Donc au final, tu as sans doute tout simplement un clavier QWERTZ et un petit malin a juste déplacé quelques touches pour faire du AZERTY.
J'avais fait ça pour un ordi à ma mère, elle était en AZERTY, elle voulait du QWERTZ, je lui ai changé les touches de place pour qu'elle soit moins perturbée.

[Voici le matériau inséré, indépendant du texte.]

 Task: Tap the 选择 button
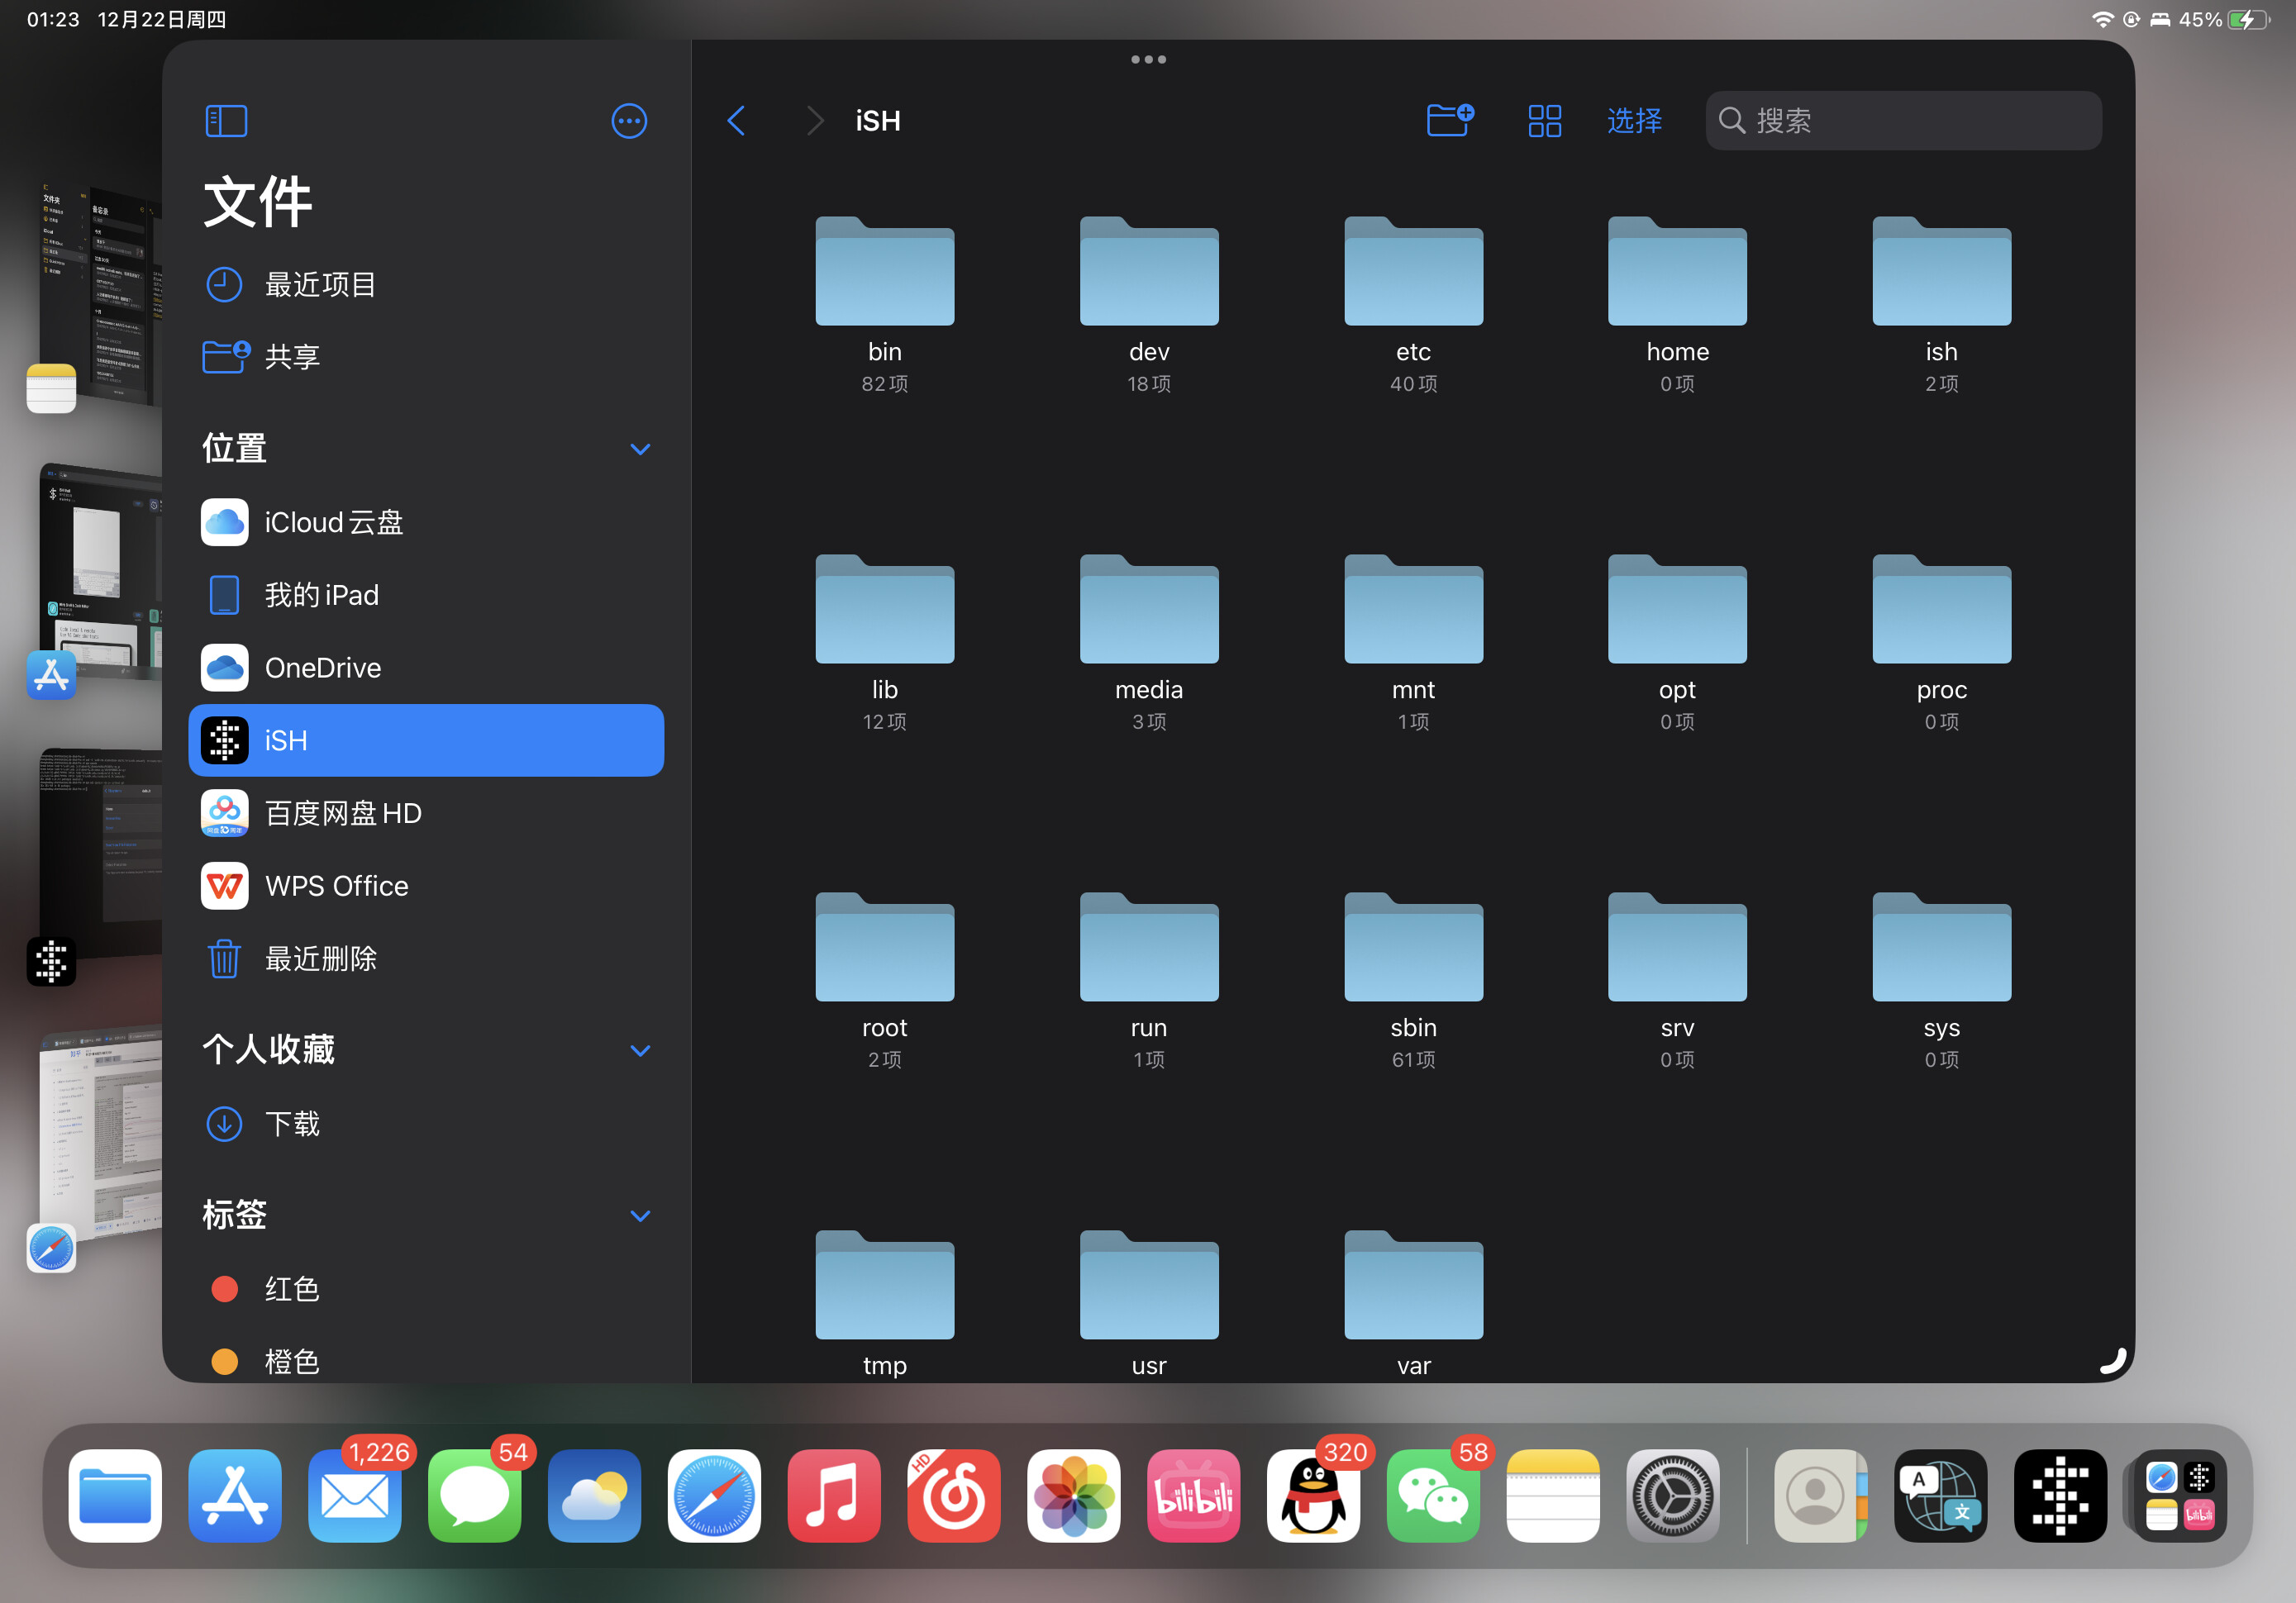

Par contre, évidemment, sur les symboles, on ne peut rien faire.
Mais en fait, je n'ai jamais compris : tes signes sur les chiffres correspondent à quoi ? Pas du tout à ce que tu obtiens quand tu appuies dessus ? Ou alors ça correspond au clavier QWERTZ, le 3&#7497; dont j'ai mis la photo ?


----------



## Zackorrigan (17 Mai 2012)

Bonjour, 
j'ai un problème similaire mon clavier habituel est un qwertz avec les chiffres atteignables sans la majuscules, mais malheureusement de tant en tant en démarrant un jeux vidéo celui-ci réagit comme si mon clavier est un azerty ainsi je dois reconfigurer tout mes raccourcis clavier sur le jeux, mais la ou ca devient bizarre, c'est que c'est aléatoire et que quand j'utilise le chat du jeux celui-ci n'a absolument aucun problème c'est vraiment que les déplacements.
j'utilise un macbook pro 13" sur lion et les jeux a lesquels j'ai rencontré ce problème sont: savage the battle for newerth et tremulous.

ps: j'ai essayé ukulele pour reconfigurer les touches en esperant qu'il n'y ait aucun problème avec mais ca n'a rien changé


----------